For a sensory-behavioral process that garners so much public interest, it’s remarkable how little neuroscientific research has focused on understanding orgasm.

Even neuroscientist Barry R. Komisaruk, who now studies brain activity during sexual response and orgasm, was pursuing other research when an “incidental finding” revealed that vaginal stimulation blocked pain in laboratory rats. That led Komisaruk, Board of Governors Distinguished Service Professor in Psychology at Rutgers University in Newark, to see if the same pain-blocking occurred in women (it did) and to look for the nerve pathway at work.

At that time, genital sensation was thought to reach the brain only through the spinal cord. Komisaruk studied five women with severed spinal cords, injuries that left them paralyzed in their lower torsos. During the research, the women used vaginocervical self-stimulation and felt both stimulation and pain blockage. Three experienced orgasm.

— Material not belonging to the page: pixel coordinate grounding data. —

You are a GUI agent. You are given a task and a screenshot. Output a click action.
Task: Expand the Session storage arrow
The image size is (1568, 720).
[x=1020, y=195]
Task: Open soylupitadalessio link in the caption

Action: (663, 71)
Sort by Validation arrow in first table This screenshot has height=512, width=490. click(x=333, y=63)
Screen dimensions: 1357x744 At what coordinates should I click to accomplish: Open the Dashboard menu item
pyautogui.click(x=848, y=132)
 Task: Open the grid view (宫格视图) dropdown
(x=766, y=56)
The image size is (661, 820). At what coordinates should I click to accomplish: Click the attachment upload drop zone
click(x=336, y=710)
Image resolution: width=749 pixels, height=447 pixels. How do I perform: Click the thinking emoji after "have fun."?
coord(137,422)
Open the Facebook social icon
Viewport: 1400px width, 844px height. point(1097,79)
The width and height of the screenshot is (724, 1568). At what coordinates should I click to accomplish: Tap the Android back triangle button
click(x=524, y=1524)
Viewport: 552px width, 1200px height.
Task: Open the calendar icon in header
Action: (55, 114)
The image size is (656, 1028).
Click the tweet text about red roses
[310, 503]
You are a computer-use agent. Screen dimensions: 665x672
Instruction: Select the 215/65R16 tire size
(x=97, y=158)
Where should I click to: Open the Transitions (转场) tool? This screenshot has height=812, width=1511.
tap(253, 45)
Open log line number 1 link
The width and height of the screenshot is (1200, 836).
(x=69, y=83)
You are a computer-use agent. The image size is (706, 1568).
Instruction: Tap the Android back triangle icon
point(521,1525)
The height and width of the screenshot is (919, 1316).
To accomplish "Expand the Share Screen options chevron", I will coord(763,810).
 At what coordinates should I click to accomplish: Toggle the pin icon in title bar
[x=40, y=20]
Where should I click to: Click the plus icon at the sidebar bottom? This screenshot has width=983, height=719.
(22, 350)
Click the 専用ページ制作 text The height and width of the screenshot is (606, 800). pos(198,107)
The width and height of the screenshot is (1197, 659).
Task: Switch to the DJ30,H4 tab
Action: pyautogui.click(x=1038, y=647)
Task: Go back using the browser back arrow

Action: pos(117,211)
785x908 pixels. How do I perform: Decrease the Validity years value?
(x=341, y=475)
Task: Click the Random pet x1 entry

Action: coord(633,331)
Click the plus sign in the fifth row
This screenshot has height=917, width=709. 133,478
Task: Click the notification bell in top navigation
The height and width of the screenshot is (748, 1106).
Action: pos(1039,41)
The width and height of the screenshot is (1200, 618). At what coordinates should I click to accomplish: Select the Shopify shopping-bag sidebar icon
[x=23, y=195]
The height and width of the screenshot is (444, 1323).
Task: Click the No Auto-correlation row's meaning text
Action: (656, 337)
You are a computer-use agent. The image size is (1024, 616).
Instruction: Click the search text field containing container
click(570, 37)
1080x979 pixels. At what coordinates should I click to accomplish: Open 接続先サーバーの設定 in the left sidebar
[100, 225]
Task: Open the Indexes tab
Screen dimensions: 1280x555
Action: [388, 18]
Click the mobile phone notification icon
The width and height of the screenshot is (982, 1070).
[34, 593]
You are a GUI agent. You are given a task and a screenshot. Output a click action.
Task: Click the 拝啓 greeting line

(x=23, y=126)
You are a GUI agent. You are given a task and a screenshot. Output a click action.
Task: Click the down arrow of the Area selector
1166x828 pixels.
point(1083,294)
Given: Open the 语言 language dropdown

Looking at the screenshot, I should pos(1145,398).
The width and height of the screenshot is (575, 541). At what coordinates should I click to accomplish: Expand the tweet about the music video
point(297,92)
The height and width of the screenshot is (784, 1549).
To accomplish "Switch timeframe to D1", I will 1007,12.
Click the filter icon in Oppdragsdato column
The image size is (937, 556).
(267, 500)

“It was very emotional,” Komisaruk recalls. Some of the women cried. “It was a surprise to me and them because their doctors had told them after their injury that their sex life is over; they wouldn’t be able to feel genital sensations.”

Komisaruk and his colleagues used functional magnetic resonance imaging (fMRI) to determine how genital sensation was signaled to the brain in women without an intact spinal cord. Imaging revealed activation of an alternative pathway through the vagus nerve, a long cranial nerve that had never been shown to extend into the pelvis in humans.

The findings, published in Brain Research (Oct. 22, 2004), “gave neural validation that they [the women] must be feeling sensation,” says Komisaruk. “It turned out to be the world’s first evidence of where orgasms occur in women’s brains.”

Since then, he has been using new technology to identify the sequence of brain regional activity leading up to, during and after women’s orgasms and map where input from the clitoris, vagina, cervix and uterus project in the brain. He also is mapping men’s genital sensations and orgasms. The data so far show that the penis, scrotum and testicles project sensation to different brain regions.

Komisaruk’s current work could help people who do not experience orgasm. “Virtually nothing is known about anorgasmia in men or women, other than that SSRIs (selective serotonin reuptake inhibitor antidepressants) have a powerful effect on blocking orgasm,” he says.

He and his colleagues are developing a method of neurobiofeedback to enable people with genital sensation but not orgasm to view “their own brain activity in real time and see where the blockage occurs.” Anorgasmic individuals possibly could learn to bypass the blockage by controlling the related brain region.

His work has led to a side expertise in persistent genital arousal disorder (PGAD), a rare but debilitating condition in women. Sufferers are often dismissed as having a problem that is “all in their heads.” Through imaging, Komisaruk has shown they have real problems—abnormal activity in certain brain regions and a high incidence of nerve cysts that appear to contribute to PGAD.

Komisaruk believes it’s important for researchers to pay attention to—and pursue—findings that are unplanned or surprising.

That’s how his research on genital stimulation and pain blockage began, leading to evidence that brain areas activated by pain are the same ones activated by orgasm. From there, it showed the more pleasurable the genital stimulation, the greater the pain blockage.   “There are intriguing connections between pleasure and pain in the brain that we do not yet understand, but we are working on it,” he says.